- Developer(s): Martyn R. Howard
- Publisher(s): Superior Software
- Designer(s): Stephen Wileman Stephen Chester Robert Asser
- Platform(s): Acorn Electron, BBC Micro
- Release: EU: 1 November 1987;
- Genre(s): Platform
- Mode(s): Single-player

= Palace of Magic =

1987 video game

Palace of Magic is a platform game released on 1 November 1987 for the Acorn Electron and BBC Micro by Superior Software. Combining platform elements with problem solving, its gameplay is similar to the earlier Citadel. Both are early examples of the Metroidvania genre.

==Plot==

BBC Micro gameplay

The game begins with the player character in a palace, having been shrunk and taken out of your normal place and time by an evil wizard called Caldeti (an anagram of Citadel). The objective is to magically restore the character to his original size and find the teleporter to their home world. This involves moving through the Palace and other locations such as a church, woods, and dungeon, overcoming obstacles and enemies along the way.

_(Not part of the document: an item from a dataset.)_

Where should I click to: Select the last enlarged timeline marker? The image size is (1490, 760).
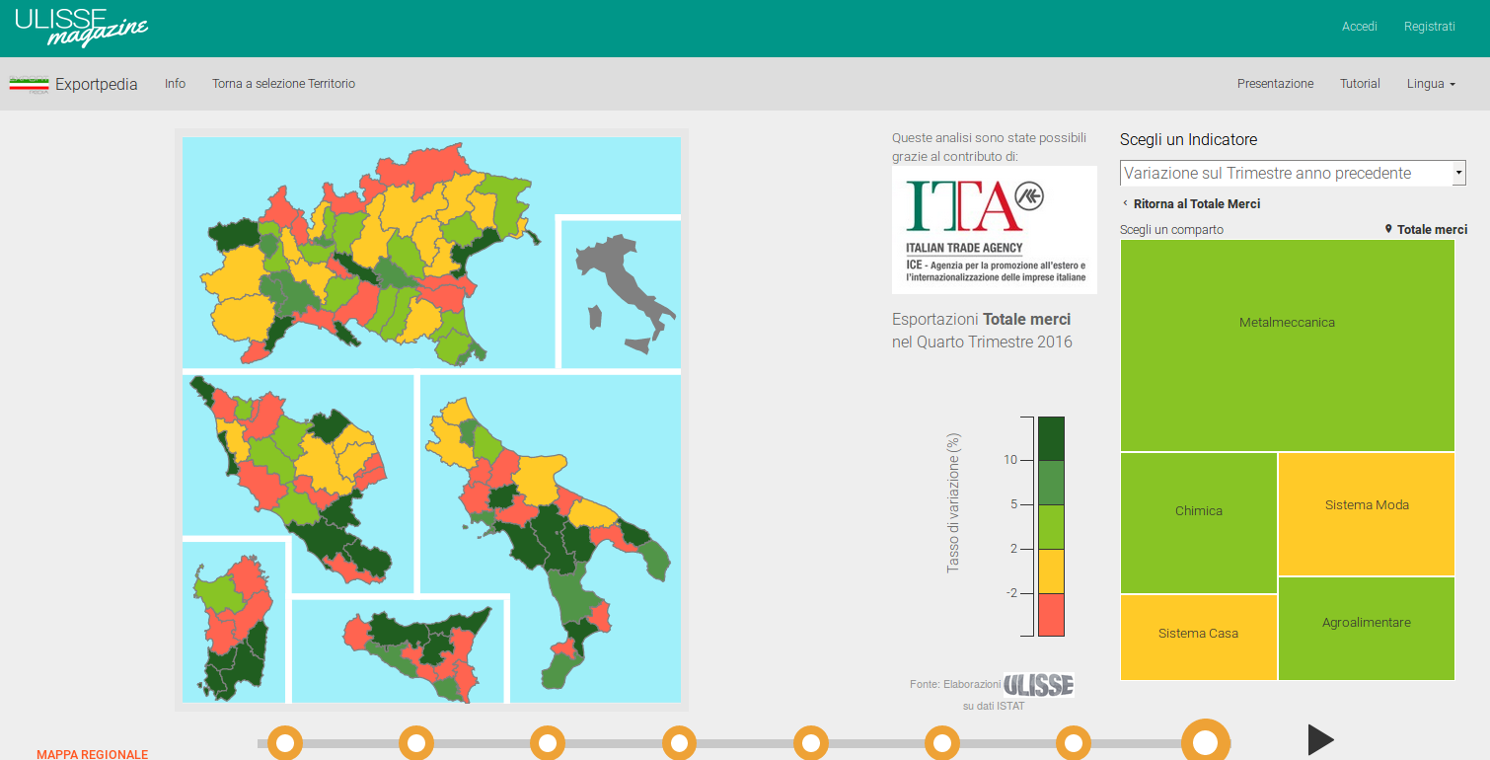click(x=1205, y=743)
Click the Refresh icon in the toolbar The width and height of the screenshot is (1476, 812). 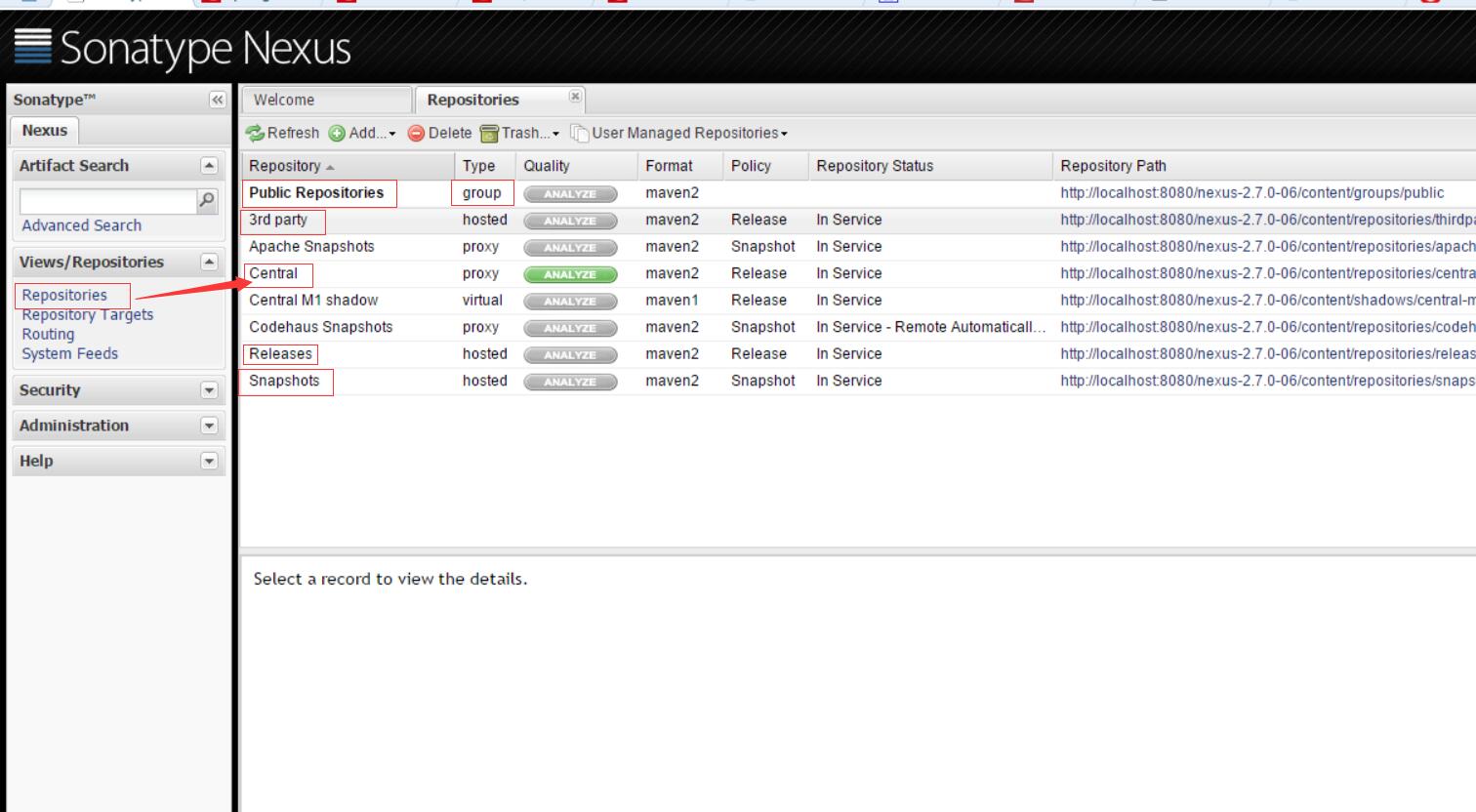(x=255, y=134)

==Similarities to Citadel==
The player is not automatically killed if they come into contact with hazards; instead the player is allocated a set amount of energy (but this time measured by a bar, subdivided into units), which is depleted through contact, and can be replenished by collecting objects shaped like top hats. As in Citadel, the game is divided into 'rooms' or screens and if the player loses too much energy in a room, the screen turns red and the player is transported back to where they entered the room. This prevents players from passing through a room simply by walking through enemies and taking the damage.

Other similarities to Citadel include:
- Some areas of the game are not immediately accessible, but are blocked by coloured doors. In order to gain access the player needs to find a key with the same colour.
- Various objects are scattered throughout the game which must be collected to overcome obstacles and hazards.
- The location of a particular screen is provided by (x,y) co-ordinates, with (0,0) being the starting screen of the game.
- The player sprite is not superimposed over objects that it walks "in front" of; rather, the colour of the pixels of the character sprite is overlaid, using an XOR bitwise operation, with the colour of the superimposed object, resulting in a completely different colour.

==Differences between BBC and Electron versions==
Whilst the layout of the Palace and the mechanics of the game are identical between the two machines, the BBC version runs in a higher resolution (seven-colour Mode 2) whilst the Electron version runs in four-colour Mode 5. The BBC version also includes a vertical hardware scroll when the player strikes the ground after a long fall, and flickering pixels above the collectible top hats.